**Instrucciones**
Prosigue el texto sobre la película Kékszakállú que aparece más abajo, empezando después de su última oración.

**Fragmento**
_ _ _ _ _ _ _

En un solo acto, como la ópera de Béla Bartók en la que se basa con amplitud, Gastón Solnicki hilvana en Kékszakállú una narración liberada de ataduras literales a través de escenas encadenadas por un cuidadoso montaje que se revelará musical; apoyada, a su vez, en el preciosista y estático aporte formal de los experimentados directores de fotografía Fernando Lockett y Diego Poleri.

La elipsis se confirma como el gran don del director argentino, que en los intersticios entre lo que muestra y no muestra construye su sagaz parábola contemporánea: un grupo de jóvenes mujeres de vínculo gregario pero difuso (¿son amigas, primas, hermanas?) se pasean por hoteles, piletas, museos de insectos, duermen, cocinan, se prueban ropa y contemplan el lejano horizonte desde ventanas, sillas y terrazas con la misma indiferente parsimonia con que revisan el cercano horizonte de sus celulares.

_ _ _ _ _ _ _

**Extracto de datos**
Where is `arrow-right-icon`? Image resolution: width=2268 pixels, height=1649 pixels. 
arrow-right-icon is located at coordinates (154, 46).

_ _ _ _ _ _ _

**Respuesta**
A un nivel macro, pasan del bucolismo deluxe del hospedaje de verano a las tareas domésticas urbanas y obligaciones curriculares. Los adultos aparecen poco, a veces para hacer cosquillas en los pies pero también para dar monótonas órdenes laborales. En ese sentido, el filme exhibe su lado más cómico y perverso cuando una de las chicas (Laila Maltz) choca un auto con torpeza amateur y acude desconsoladamente a su teléfono para pedir ayuda. Allí sale a la luz toda la desesperación contenida en las frágiles princesas del filme.

Solnicki complementa su desolador retrato de clase con el otro lado de esas herméticas vidas femeninas, en la rutina seriada y neutral de fábricas de telgopor, vasitos descartables o salchichas. El destierro privado y la falta de experiencia legítima es el mal atávico que reina en Kékszakállú.